Il y aura cependant d’autres mouvements, mais ceux-ci ne pourront plus se hisser au
niveau des possibilités objectives ouvertes en 1955. »
« En 1956, les rappelés manifesteront à nouveau. En octobre et novembre 1957, Nantes,
Bordeaux, Saint-Nazaire etc lanceront, encore une fois, l’appel à la Grève Générale.
Mais les appareils qui ont -pourtant- "payé" par un affaiblissement indéniable leur stérile
défense de l’ordre bourgeois ne seront pas, alors, confrontés avec le haut niveau de
mobilisation de spontanéité ouvrière atteint par 1955. »
« Une conscience ouvrière se reconstruit bien, dans l’action qui éclate en marge, mais
se heurte à une démoralisation relative des plus larges couches.
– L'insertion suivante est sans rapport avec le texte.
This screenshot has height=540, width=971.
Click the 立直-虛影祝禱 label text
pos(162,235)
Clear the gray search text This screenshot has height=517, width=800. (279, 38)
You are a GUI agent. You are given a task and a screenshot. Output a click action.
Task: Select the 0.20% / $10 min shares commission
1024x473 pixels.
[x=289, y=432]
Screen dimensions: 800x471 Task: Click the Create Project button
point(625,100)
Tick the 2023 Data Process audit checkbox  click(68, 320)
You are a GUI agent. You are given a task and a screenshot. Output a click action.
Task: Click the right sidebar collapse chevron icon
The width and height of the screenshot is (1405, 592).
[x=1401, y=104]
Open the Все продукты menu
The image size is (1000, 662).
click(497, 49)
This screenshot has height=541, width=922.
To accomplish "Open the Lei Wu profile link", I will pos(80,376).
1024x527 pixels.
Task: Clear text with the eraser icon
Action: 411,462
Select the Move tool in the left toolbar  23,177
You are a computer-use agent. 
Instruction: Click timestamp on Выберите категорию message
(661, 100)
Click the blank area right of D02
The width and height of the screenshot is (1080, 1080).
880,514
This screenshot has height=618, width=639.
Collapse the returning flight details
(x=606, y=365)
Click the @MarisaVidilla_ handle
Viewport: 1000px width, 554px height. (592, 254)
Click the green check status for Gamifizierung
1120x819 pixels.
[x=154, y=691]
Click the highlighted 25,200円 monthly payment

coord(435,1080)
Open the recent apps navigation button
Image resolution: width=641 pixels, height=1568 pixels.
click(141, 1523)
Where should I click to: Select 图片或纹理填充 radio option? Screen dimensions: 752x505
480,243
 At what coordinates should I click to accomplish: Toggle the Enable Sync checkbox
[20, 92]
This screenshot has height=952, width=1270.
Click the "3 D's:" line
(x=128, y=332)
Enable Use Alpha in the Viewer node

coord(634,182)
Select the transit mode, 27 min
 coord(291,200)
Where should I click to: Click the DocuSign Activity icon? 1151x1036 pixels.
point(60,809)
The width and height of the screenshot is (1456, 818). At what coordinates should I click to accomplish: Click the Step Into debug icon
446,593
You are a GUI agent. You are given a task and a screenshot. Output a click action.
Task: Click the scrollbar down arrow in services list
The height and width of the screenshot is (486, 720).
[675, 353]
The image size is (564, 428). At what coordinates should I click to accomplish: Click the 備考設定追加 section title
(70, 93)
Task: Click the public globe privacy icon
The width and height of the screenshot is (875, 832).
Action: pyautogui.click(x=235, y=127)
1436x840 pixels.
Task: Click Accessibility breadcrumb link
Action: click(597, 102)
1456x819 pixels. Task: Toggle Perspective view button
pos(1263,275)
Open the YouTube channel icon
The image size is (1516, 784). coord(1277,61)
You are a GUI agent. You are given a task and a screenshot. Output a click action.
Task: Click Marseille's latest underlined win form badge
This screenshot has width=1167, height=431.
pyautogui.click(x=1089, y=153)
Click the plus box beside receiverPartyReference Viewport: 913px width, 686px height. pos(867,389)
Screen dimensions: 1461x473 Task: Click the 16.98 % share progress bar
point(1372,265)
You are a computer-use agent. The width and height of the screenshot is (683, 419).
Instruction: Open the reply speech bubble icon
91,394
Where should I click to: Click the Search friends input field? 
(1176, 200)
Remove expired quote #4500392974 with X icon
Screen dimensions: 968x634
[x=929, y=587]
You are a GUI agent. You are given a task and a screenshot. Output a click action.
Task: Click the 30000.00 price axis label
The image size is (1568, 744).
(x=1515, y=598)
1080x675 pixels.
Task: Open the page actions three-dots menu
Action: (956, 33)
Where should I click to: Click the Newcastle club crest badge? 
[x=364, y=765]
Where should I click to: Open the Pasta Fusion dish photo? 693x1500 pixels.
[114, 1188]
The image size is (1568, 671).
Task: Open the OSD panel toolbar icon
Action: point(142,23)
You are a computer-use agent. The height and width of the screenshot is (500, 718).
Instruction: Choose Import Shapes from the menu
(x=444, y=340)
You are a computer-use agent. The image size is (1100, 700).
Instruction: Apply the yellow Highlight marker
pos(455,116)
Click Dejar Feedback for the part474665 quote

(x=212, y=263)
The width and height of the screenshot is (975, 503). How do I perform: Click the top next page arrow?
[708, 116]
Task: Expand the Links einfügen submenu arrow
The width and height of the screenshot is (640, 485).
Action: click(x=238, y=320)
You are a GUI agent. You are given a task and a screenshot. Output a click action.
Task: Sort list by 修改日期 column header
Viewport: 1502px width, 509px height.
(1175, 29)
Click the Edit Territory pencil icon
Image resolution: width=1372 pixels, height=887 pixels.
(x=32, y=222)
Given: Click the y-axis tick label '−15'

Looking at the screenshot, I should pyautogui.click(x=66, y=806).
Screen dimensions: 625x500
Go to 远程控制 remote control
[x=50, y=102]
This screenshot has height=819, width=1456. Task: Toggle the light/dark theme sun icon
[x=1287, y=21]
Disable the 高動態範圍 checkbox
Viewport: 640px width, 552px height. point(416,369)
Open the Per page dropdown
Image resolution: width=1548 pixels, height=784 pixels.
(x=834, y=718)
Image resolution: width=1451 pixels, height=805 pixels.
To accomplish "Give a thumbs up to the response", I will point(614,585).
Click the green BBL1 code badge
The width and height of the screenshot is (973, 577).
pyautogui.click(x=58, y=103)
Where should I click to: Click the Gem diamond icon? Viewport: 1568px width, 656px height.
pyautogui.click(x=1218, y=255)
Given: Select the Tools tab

Les délais n’ont pas été
suffisants pour surmonter la démoralisation [faute de l’existence d’un Parti Ouvrier
Indépendant, note de wen] et donc de donner une ampleur suffisante à la prise de
conscience [conscience dans l’organisation, note de wen]. »

Selon la brochure de Robert Langlade (à suivre)

In « Les Cahiers du Mouvement du CERMTRI -spécial 1958- numéro 131 (Centre d'Etudes
et de Recherches sur les Mouvements Trotskyste et Révolutionnaires Internationalistes).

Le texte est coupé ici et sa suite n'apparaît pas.